Block structured Bloom filter #690

dcoutts · 2025-04-22T00:57:55Z

Long patch series to:

refactor the bloomfilter sub-lib and its uses
introduce a new block-structured implementation
switch to the new one

The result is better performance.

jorisdral · 2025-04-24T09:16:01Z

A test failure on 1ff45af:

cabal run bloomfilter-tests -- -p prop_calc_size_fpr_bits --quickcheck-replay="(SMGen 18024522305972736904 8705882024453529731,95)"
Data.BloomFilter
  Classic
    calculations
      prop_calc_size_fpr_bits: FAIL
        *** Failed! Falsified (after 1 test and 11 shrinks):
        BitsPerEntry 2.336869198112799
        NumEntries 1000
        0.3306894755756382 /= 0.3307128865771576 and not within (abs) tolerance of 1.0e-6
        Use --quickcheck-replay="(SMGen 18024522305972736904 8705882024453529731,95)" to reproduce.

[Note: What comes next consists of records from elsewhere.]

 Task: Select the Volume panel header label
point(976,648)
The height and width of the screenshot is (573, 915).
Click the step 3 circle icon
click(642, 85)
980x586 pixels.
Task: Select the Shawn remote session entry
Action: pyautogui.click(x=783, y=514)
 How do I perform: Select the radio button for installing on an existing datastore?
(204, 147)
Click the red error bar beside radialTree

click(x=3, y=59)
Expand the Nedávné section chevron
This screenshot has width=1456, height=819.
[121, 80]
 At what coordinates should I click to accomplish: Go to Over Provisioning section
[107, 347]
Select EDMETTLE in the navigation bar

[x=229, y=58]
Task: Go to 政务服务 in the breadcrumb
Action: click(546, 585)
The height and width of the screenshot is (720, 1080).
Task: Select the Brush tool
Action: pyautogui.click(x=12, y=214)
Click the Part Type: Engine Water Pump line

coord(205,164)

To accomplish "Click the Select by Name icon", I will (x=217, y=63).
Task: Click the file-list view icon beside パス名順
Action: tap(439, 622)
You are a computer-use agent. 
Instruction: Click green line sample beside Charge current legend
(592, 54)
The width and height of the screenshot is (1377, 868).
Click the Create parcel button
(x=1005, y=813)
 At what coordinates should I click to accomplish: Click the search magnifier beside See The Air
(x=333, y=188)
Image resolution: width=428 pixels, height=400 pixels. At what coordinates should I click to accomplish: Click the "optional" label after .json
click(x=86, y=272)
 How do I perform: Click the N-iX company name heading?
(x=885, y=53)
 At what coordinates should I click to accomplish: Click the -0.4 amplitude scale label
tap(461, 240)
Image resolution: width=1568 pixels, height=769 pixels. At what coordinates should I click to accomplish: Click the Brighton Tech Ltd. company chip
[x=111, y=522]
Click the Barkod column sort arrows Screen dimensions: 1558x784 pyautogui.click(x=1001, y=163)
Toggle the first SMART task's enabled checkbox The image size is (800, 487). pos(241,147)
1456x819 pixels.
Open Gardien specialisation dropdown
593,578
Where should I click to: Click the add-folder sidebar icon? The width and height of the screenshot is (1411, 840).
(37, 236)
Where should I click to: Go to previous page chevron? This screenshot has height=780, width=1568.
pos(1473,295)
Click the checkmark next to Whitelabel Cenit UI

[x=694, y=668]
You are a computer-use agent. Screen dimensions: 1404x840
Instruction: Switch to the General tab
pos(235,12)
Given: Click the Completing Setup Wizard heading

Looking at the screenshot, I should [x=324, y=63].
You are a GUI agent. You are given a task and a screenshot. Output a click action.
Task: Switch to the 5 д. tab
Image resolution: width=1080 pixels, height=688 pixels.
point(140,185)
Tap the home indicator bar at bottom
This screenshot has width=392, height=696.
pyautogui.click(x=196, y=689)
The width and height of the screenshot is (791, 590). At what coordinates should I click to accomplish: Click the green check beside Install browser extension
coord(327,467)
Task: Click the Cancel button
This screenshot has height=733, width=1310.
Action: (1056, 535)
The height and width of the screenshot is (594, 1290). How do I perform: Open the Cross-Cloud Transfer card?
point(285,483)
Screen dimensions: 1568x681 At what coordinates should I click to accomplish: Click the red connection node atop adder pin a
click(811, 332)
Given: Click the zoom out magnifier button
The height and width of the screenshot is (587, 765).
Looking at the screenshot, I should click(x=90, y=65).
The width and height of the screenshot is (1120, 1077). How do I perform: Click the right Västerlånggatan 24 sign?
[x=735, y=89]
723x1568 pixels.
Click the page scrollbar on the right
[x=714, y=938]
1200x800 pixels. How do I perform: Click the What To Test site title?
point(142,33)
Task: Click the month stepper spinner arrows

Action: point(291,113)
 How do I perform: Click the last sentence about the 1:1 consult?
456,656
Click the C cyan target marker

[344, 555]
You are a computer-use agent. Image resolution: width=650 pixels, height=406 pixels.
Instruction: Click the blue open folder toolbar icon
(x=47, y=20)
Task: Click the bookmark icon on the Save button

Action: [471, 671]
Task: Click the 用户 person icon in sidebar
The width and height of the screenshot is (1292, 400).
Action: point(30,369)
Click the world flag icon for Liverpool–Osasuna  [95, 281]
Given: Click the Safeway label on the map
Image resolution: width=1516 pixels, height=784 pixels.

1 out of 1 tests failed (0.00s)

One solution would be increase tolerance

jorisdral

I didn't finish my review yet, but I'm posting these PR comments here just so that I don't lose them between now and when I continue the review. The comments are also not polished, they're mostly draft notes, so no need to look at or resolve them @dcoutts . I'll curate the comments as part of my next leg of reviewing

EDIT: I've deleted most comments in favour of re-adding them in the next review

bloomfilter/src/Data/BloomFilter.hs

bloomfilter/src/Data/BloomFilter/Classic/Calc.hs

jorisdral

Looking very good! I have a bunch of comments / requests for clarifications, but nothing that should hold back the PR I think

There are also a number of comments that I left only on only one of the bloom filter types, but some of those comments probably also apply to the other type of bloom filter

test/Test/Database/LSMTree/Internal/BloomFilter.hs

jorisdral · 2025-04-25T09:47:51Z

test/Test/Database/LSMTree/Internal/RunBloomFilterAlloc.hs

 mkBloomFromAlloc :: Hashable a => RunBloomFilterAlloc -> BloomMaker a
-mkBloomFromAlloc alloc xs = runST $ do
-    mb <- newMBloom n alloc
-    mapM_ (MBloom.insert mb) xs
-    Bloom.unsafeFreeze mb
+mkBloomFromAlloc alloc = Bloom.fromList policy
  where
-    n = LSMT.NumEntries $ length xs
+    policy = case alloc of
+      RunAllocFixed bits     -> Bloom.policyForBits (fromIntegral bits)
+      RunAllocRequestFPR fpr -> Bloom.policyForFPR fpr


We're duplicating logic that is also in RunAcc.new, so it can get out of sync

test/Test/Database/LSMTree/Internal/RunBloomFilterAlloc.hs

jorisdral · 2025-04-25T09:50:12Z

bloomfilter/src/Data/BloomFilter/Classic/Mutable.hs

1be79d3 is a little hard to review by just looking at the diff because it moves, removes, and changes code at the same time. It might be nicer to move code in one commit, and make changes in another

jorisdral · 2025-04-25T09:56:08Z

bloomfilter/src/Data/BloomFilter/Classic/Mutable.hs

-- | Query a mutable Bloom filter for membership.  If the value is
-- present, return @True@.  If the value is not present, there is
-- /still/ some possibility that @True@ will be returned.
-elem :: Hashable a => a -> MBloom s a -> ST s Bool
-elem elt mb = elemHashes (makeHashes elt) mb
-
-elemHashes :: forall s a. CheapHashes a -> MBloom s a -> ST s Bool
-elemHashes !ch MBloom { numBits = m, numHashes = k, bitArray = v } =
-    go 0
-  where
-    go :: Int -> ST s Bool
-    go !i | i >= k    = return True
-          | otherwise = do let !idx' = evalHashes ch i
-                           let !idx = idx' `rem` fromIntegral m
-                           b <- V.unsafeRead v idx
-                           if b
-                           then go (i + 1)
-
-                           else return False


These functions disappear -- is the idea that one should now unsafeFreeze >> elem?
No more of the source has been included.